Dataset entries =>

· · · · ·

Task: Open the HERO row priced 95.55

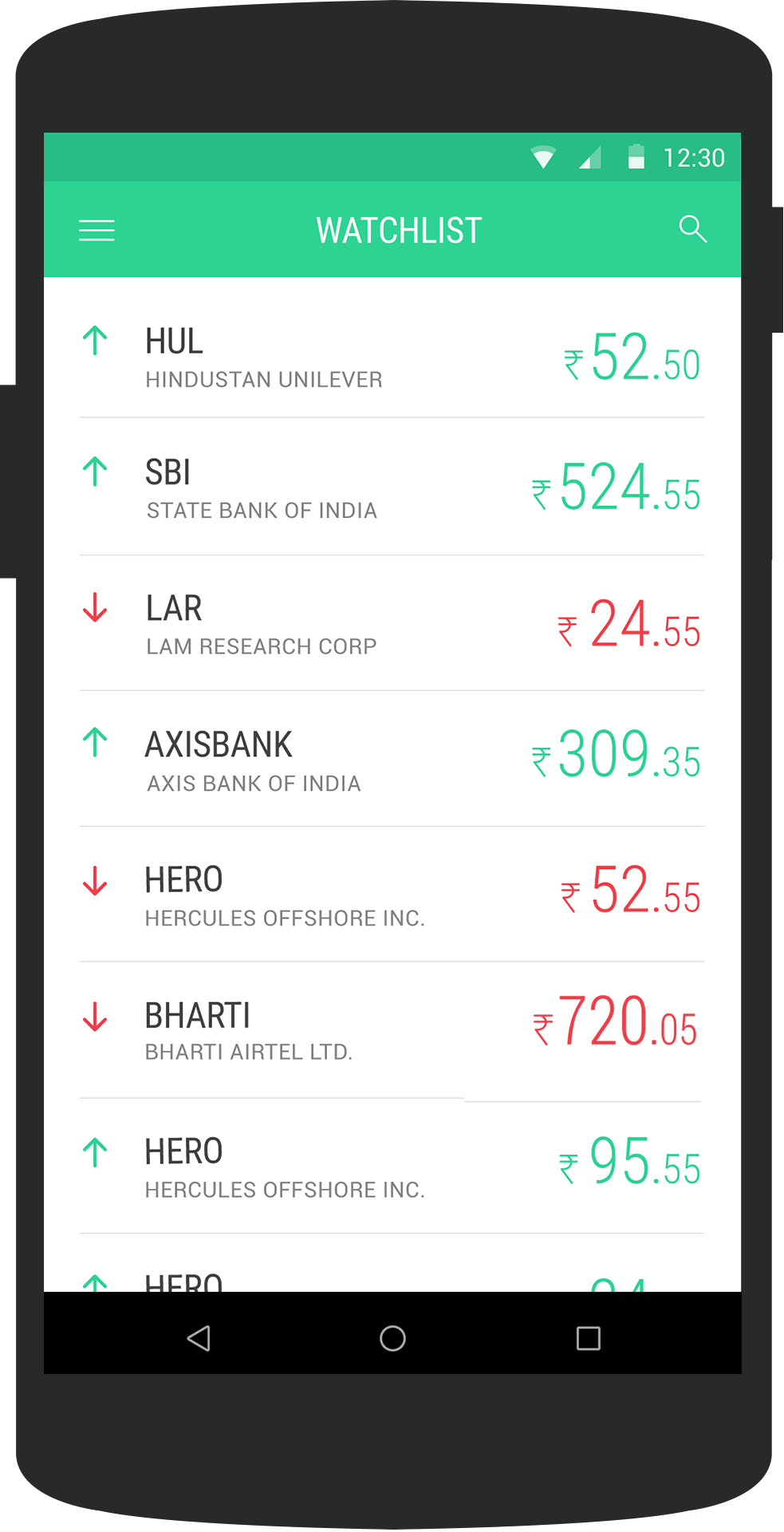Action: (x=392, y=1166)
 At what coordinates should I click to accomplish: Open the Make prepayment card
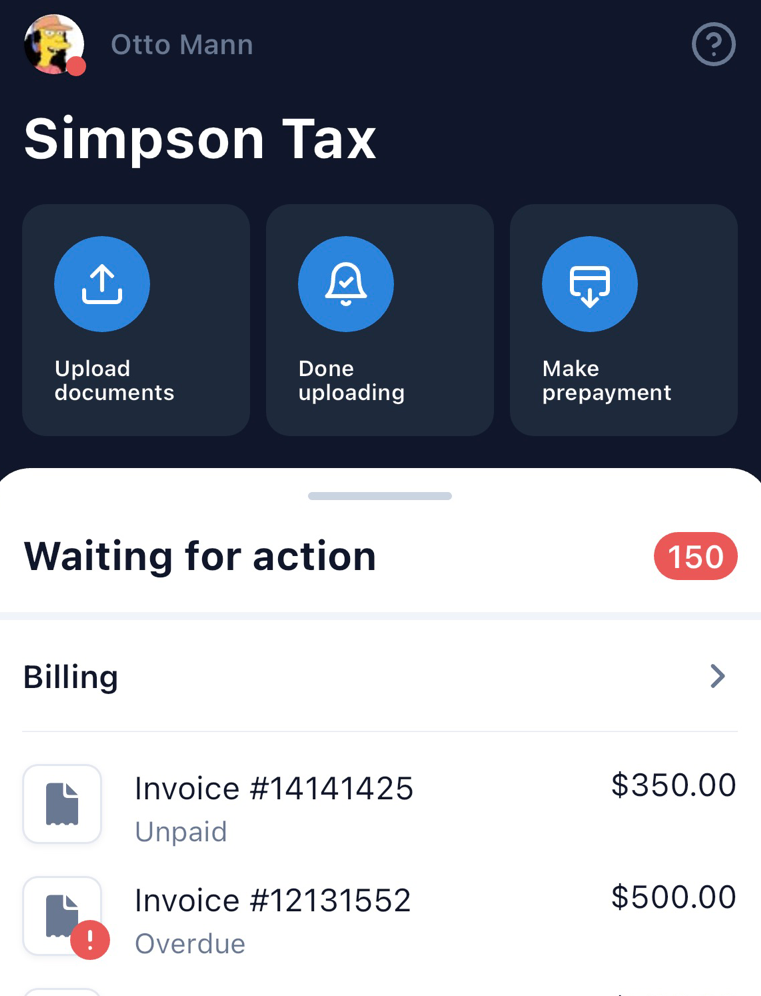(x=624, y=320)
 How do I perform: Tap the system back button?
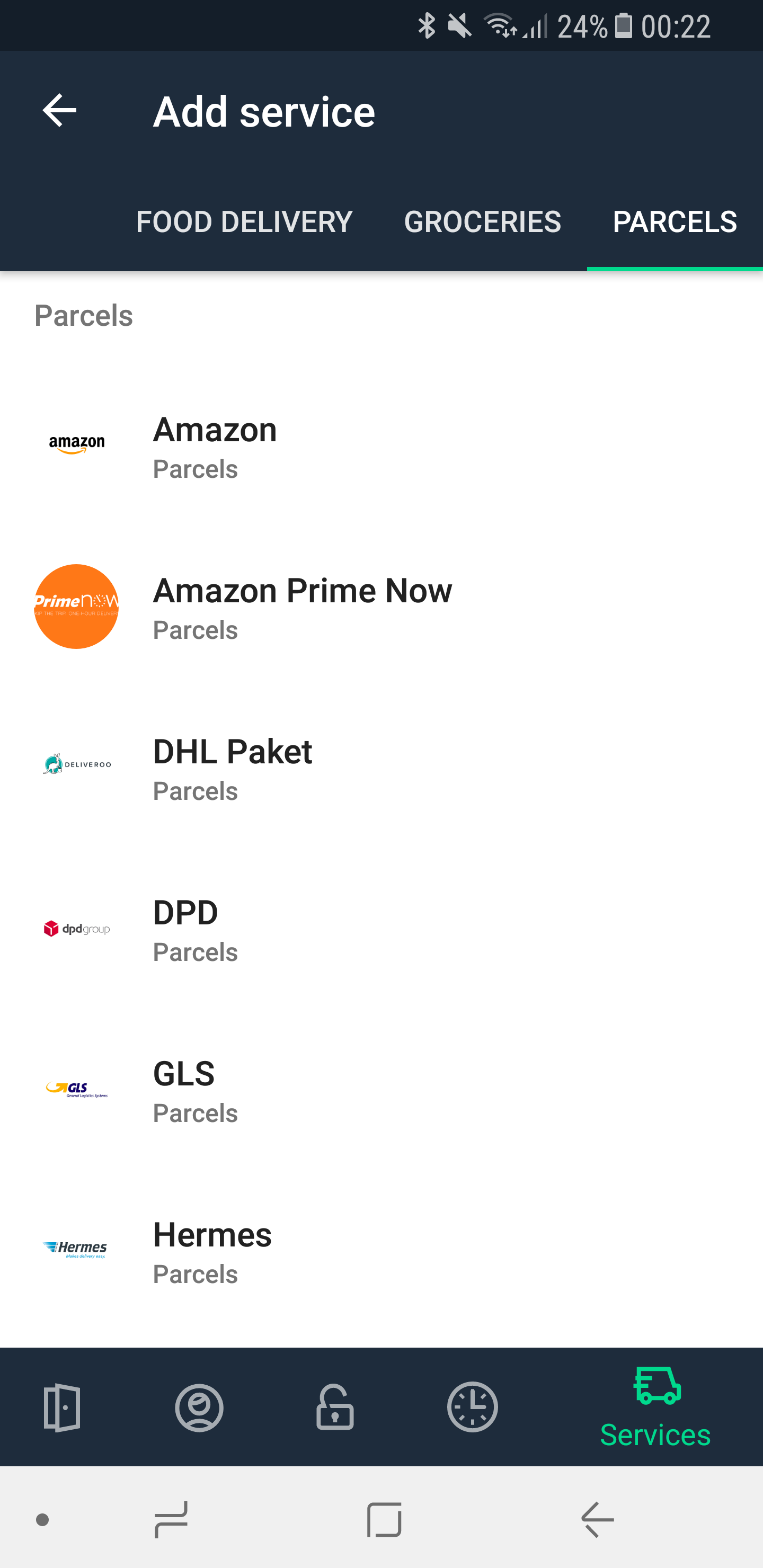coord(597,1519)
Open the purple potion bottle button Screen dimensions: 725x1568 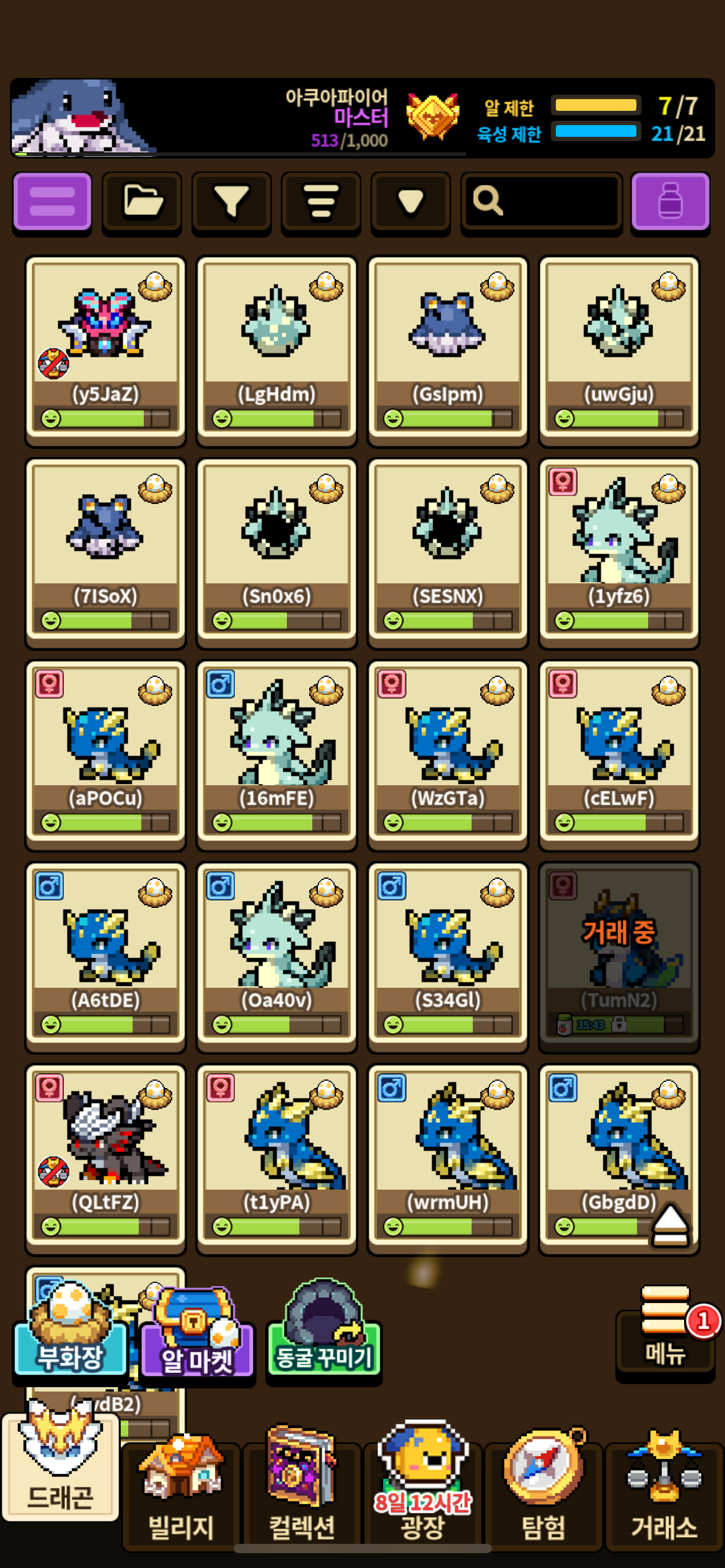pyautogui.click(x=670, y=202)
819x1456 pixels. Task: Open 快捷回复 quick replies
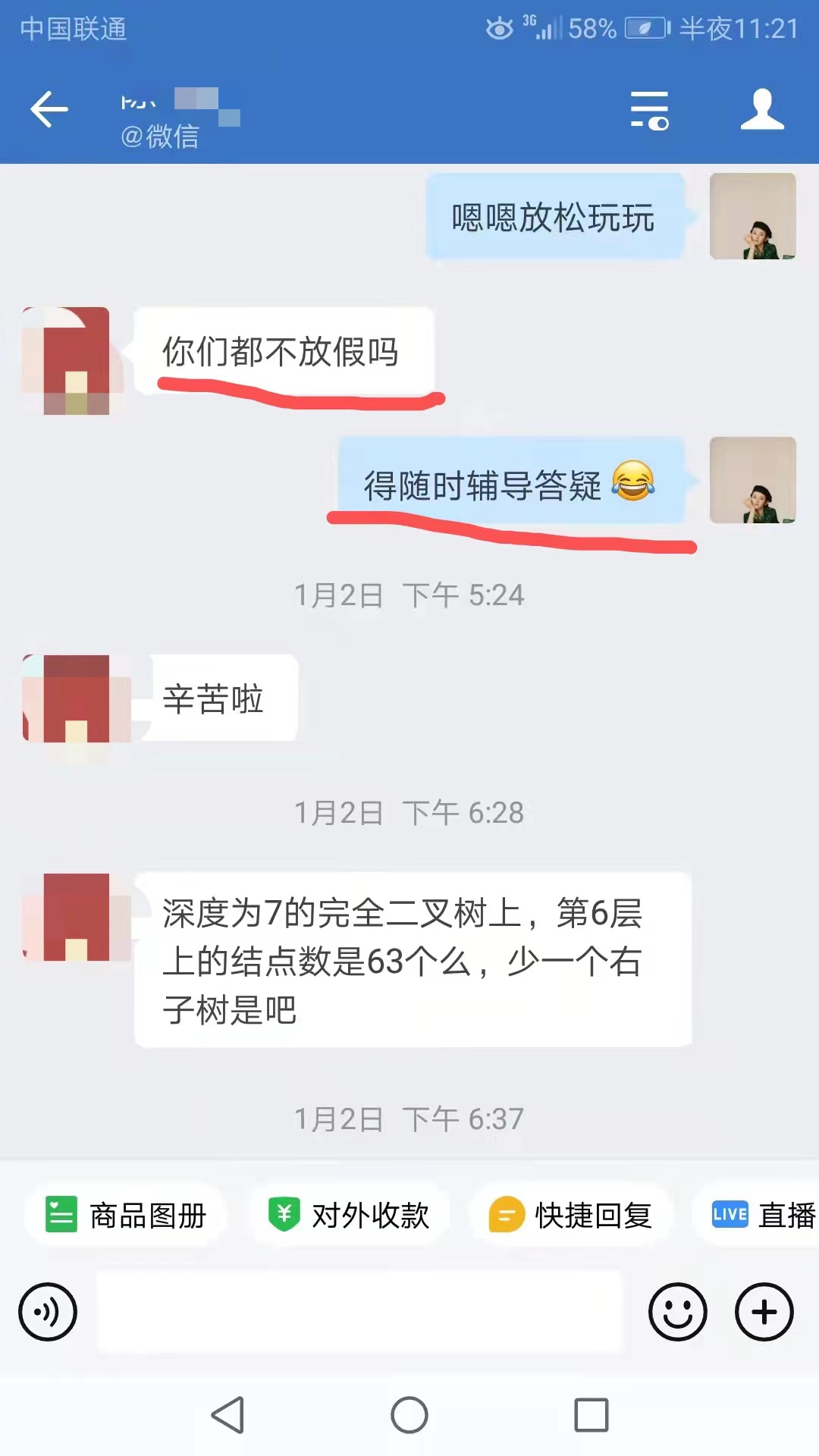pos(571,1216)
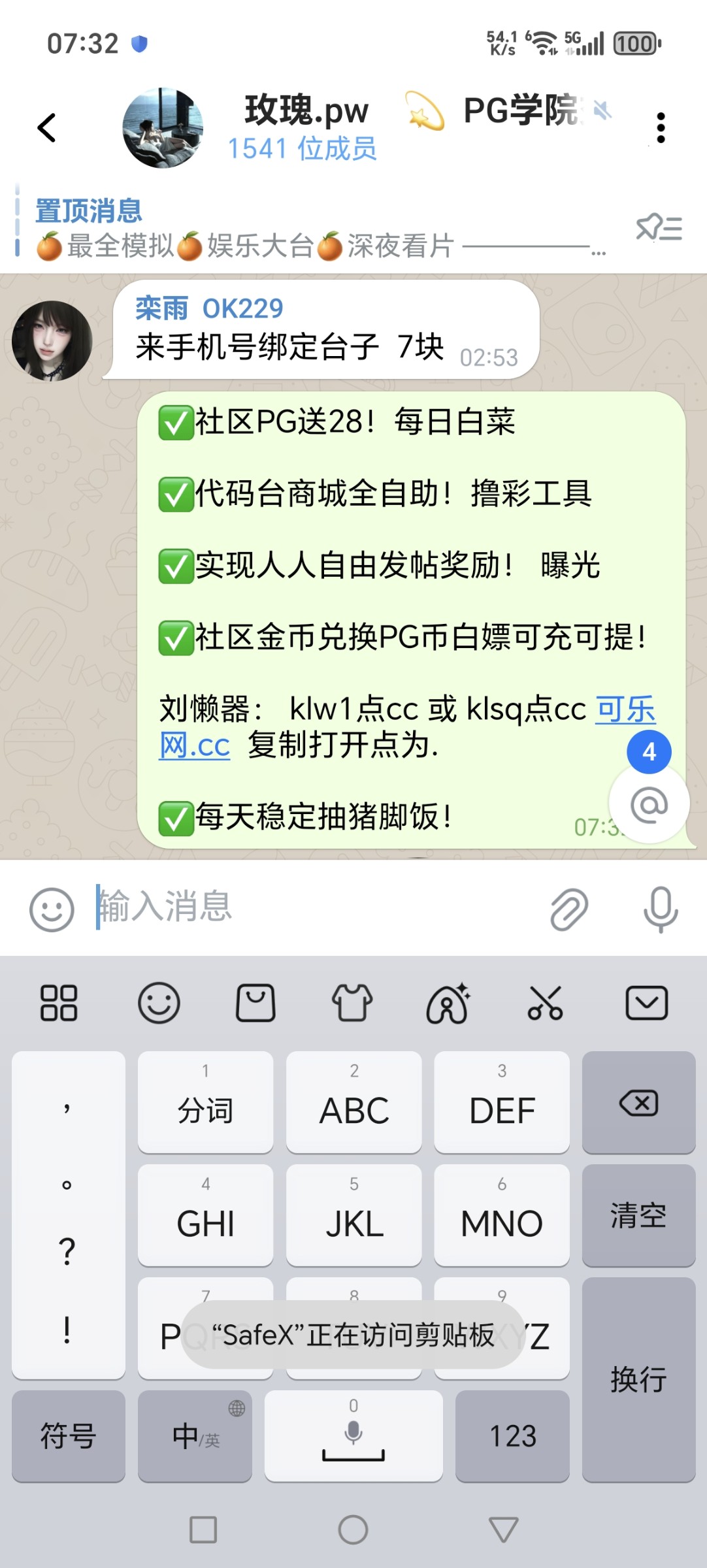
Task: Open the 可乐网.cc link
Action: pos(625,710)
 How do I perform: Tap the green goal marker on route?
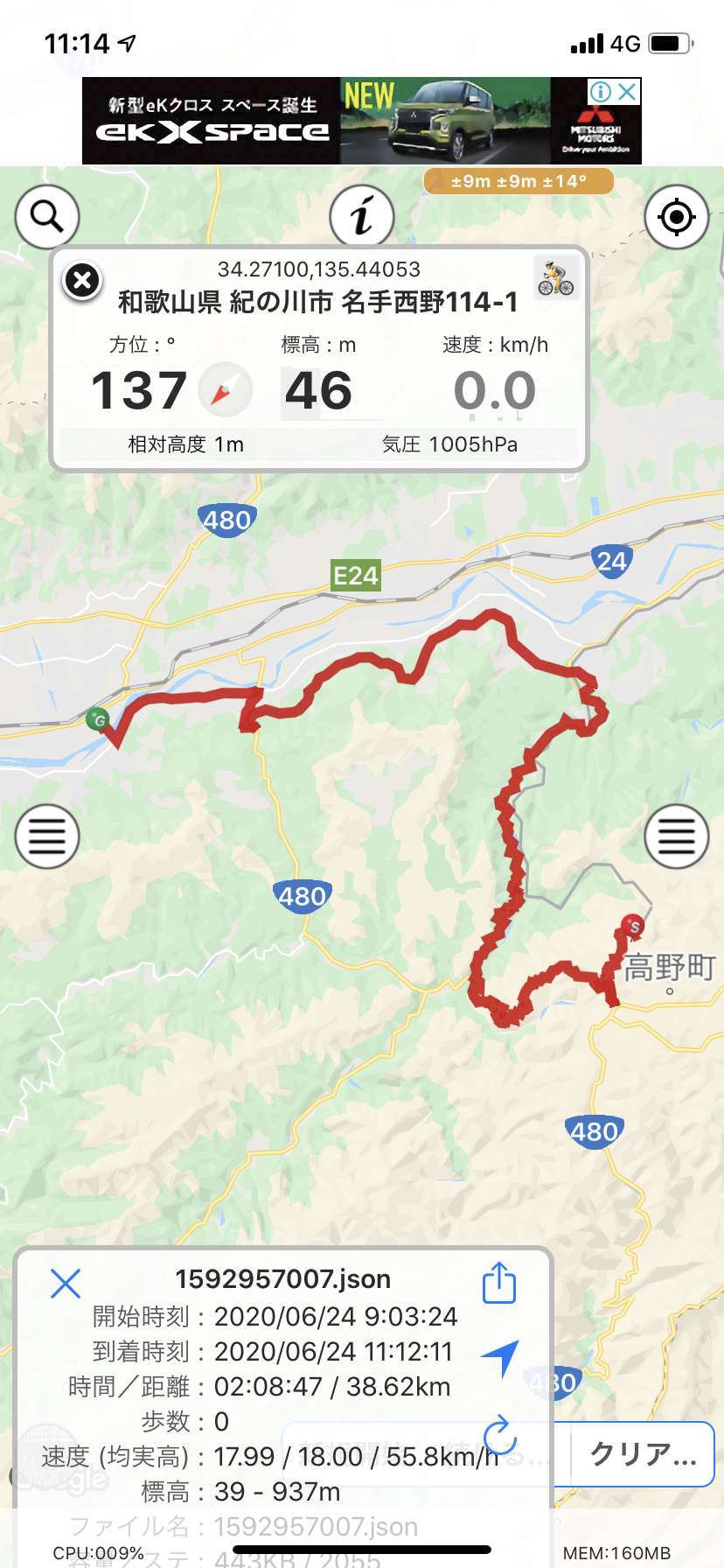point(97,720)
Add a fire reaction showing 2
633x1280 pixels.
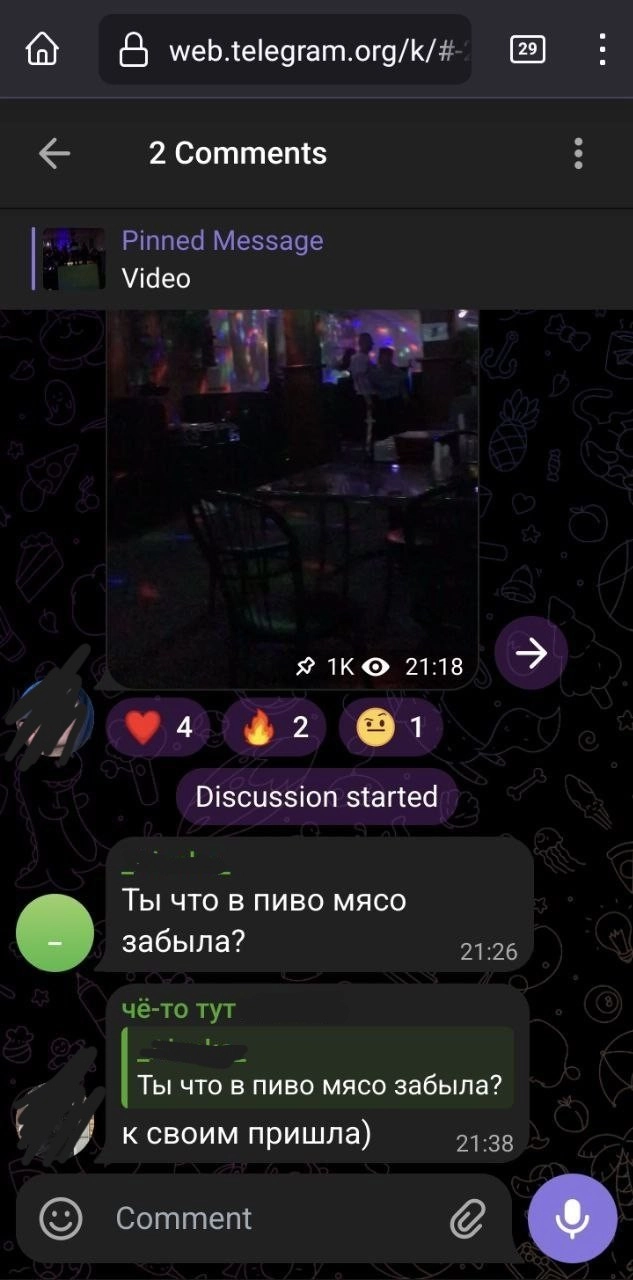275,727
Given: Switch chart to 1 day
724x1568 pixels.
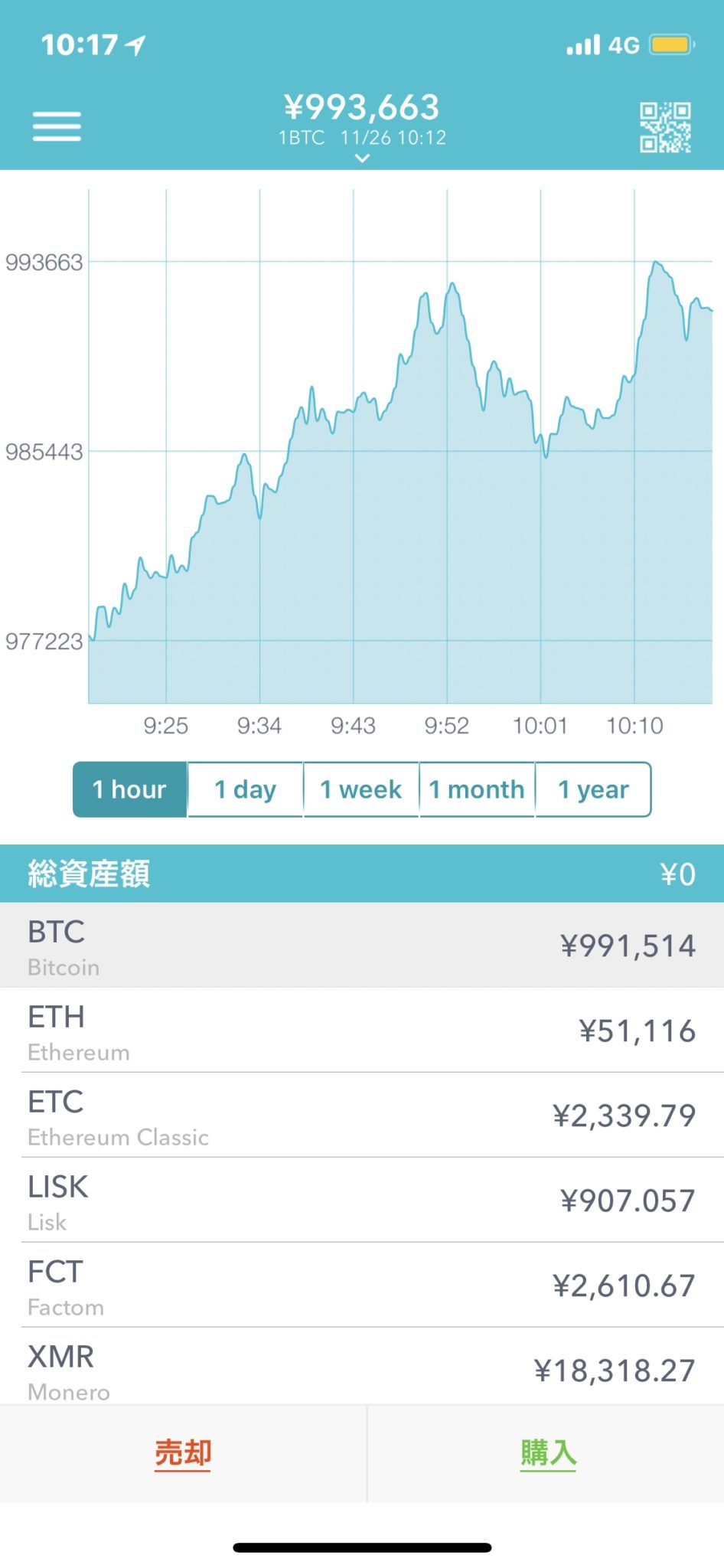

· · · · ·

Instruction => Change "chart" to "graph" in the part of the data that opens with the line containing "How do I perform: Tap the green" and closes at the end of the data. Return those lines with nothing else altered and without the pictures.

Task output =>
 How do I perform: Tap the green goal marker on route?
point(97,720)
Add a fire reaction showing 2
633x1280 pixels.
275,727
Given: Switch graph to 1 day
724x1568 pixels.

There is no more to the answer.